Saved entries

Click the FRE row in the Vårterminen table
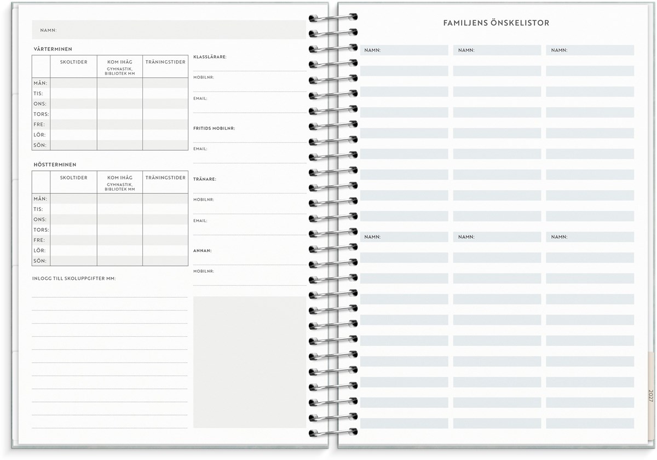The width and height of the screenshot is (657, 460). click(x=110, y=124)
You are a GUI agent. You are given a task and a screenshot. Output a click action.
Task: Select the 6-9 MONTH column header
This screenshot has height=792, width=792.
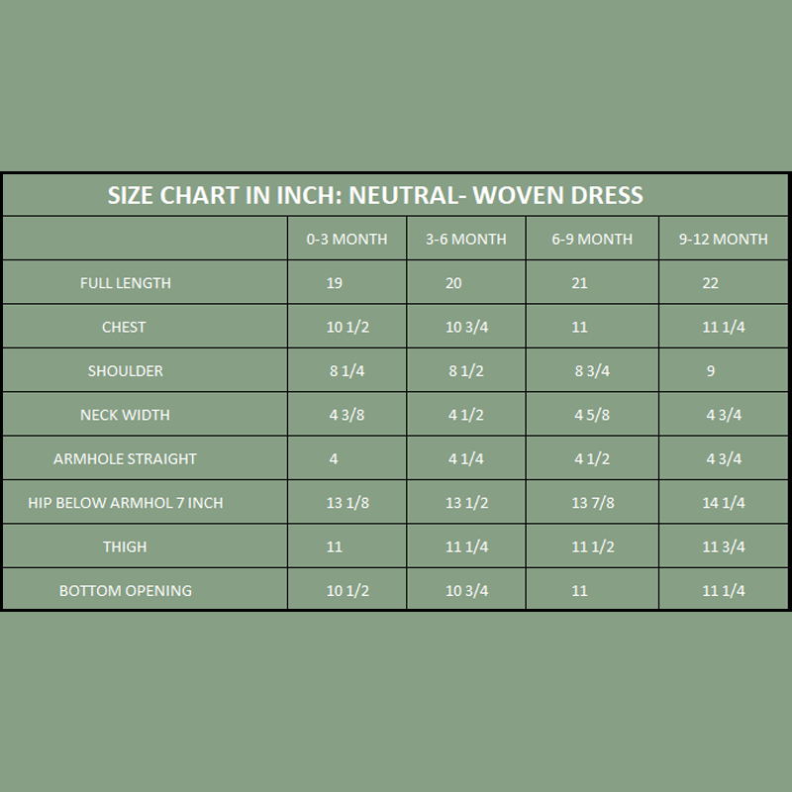click(592, 239)
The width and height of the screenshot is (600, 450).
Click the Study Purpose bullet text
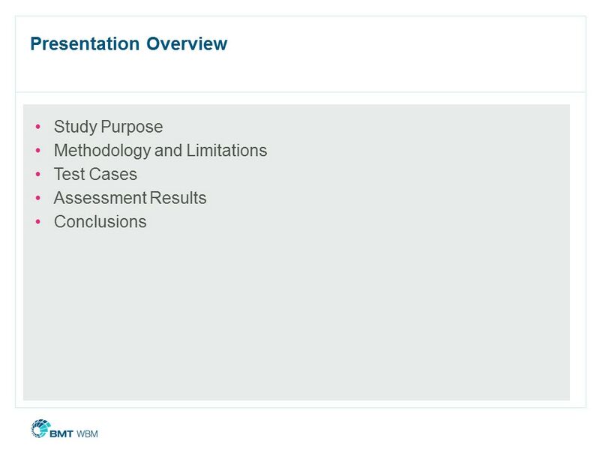pos(108,127)
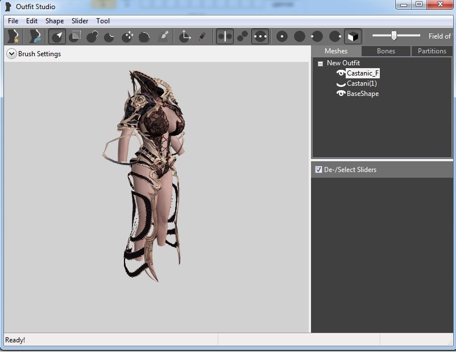
Task: Select the BaseShape mesh in the list
Action: click(363, 94)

*WHAT TO PRODUCE*
Begin with the line containing "You are a GUI", stop at the last line of the records above, and copy every line in between exactly, both ends included, with no pictures.

*RESULT OF THIS TASK*
You are a GUI agent. You are given a task and a screenshot. Output a click action.
Task: Select the 6-9 MONTH column header
This screenshot has height=792, width=792.
click(592, 239)
The width and height of the screenshot is (600, 450).
Click the Study Purpose bullet text
pos(108,127)
Task: Select the BaseShape mesh in the list
Action: click(363, 94)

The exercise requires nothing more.